Data shown Start Marker

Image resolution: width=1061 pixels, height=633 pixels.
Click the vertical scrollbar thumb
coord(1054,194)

Data shown End Marker
Data shown Start Marker

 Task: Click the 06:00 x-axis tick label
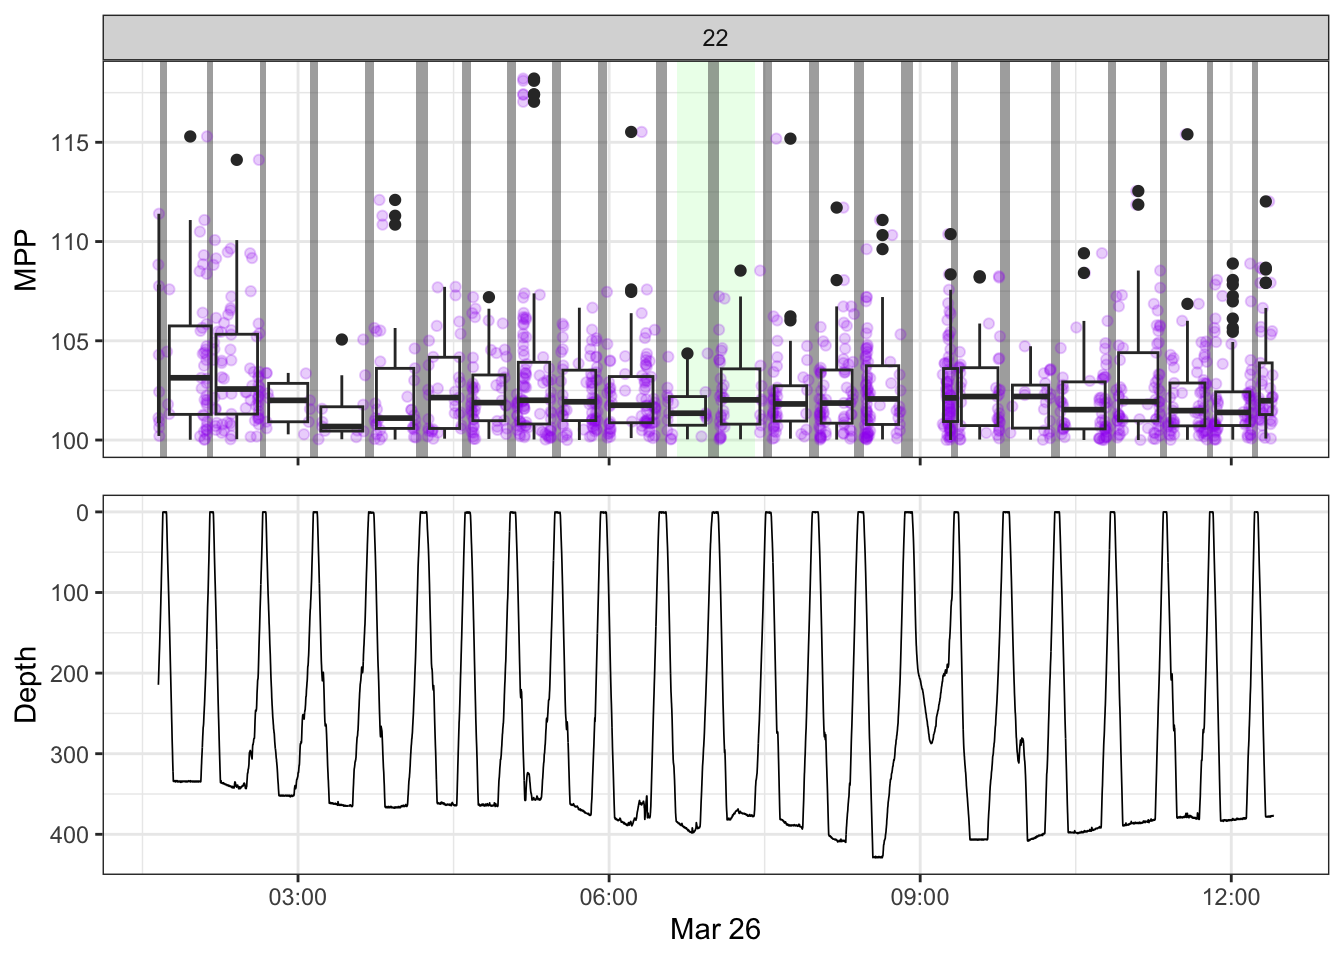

Data shown End Marker
Data shown Start Marker

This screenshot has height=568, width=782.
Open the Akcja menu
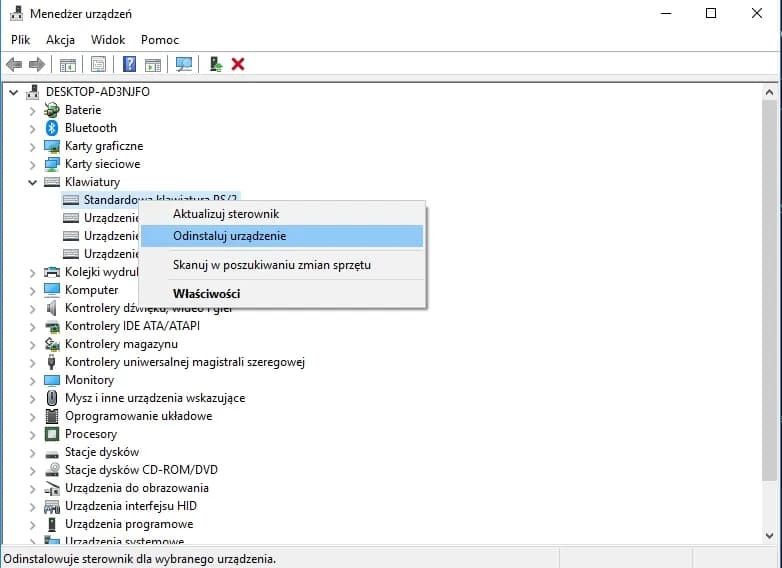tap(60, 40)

Data shown End Marker

- Task brief: A count is all that should be returned: the number of lines in these records containing the string "height".

- Completed exercise: 2